Me, I get to live in a dissolved municipality. An alka-seltzer of a former town, whose old buildings often look like they’ve been sitting there dissolving away over the years ever since the proud city of Roxbury was eaten by Boston and dissolved into the melting pot of greater Bostburbia, relegated to a mere backwater of a neighborhood. But we will never forget!
Well, that’s true, but mostly because nobody ever learns that stuff anymore, because it all happened about a hundred and fifty years ago. And it’s kind of hard to forget what you never knew. But the principle is sound. And there’s always Wikipedia.
Peter’s still shaking his head ‘no’ as we climb up the four flights to our floor.

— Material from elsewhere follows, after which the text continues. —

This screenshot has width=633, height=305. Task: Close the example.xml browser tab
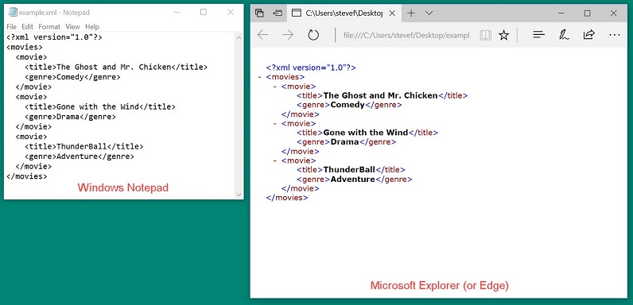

“Mitch is a bad enough influence in general,” Peter tells me. “And you, in particular, don’t need another one. Why don’t you write about when your own dad was your imaginary friend?”
“I was about three. And it wasn’t real.”
“It was real to you.”
“Yeah, so was the tooth fairy.”
He looks at me, concerned. “What are you saying?”
“Nothing, I’m sure there are millions of cute little pixies out there who have nothing better to do than collect used teeth.
“They aren’t pixies, they’re fairies. And I’m pretty sure they’re not all that cute. Probably more like Rosie the Riveter with wings.”
I’m fairly sure he’s putting me on, but when you look in the dictionary under deadpan it says: “see Peter.” Well, at least it does since I whited out the old definition and penned that one in.
I know, me, the literary literalist, defacing a book. In my defense, I put a picture of Peter next to the entry which means I actually also face’d the book, so between that and the defacing, it should cancel itself out karmically speaking.
Aaaah, I’m turning into Mitch with his right shoe left thing...! Maybe Peter has a point about him being a bad influence after all.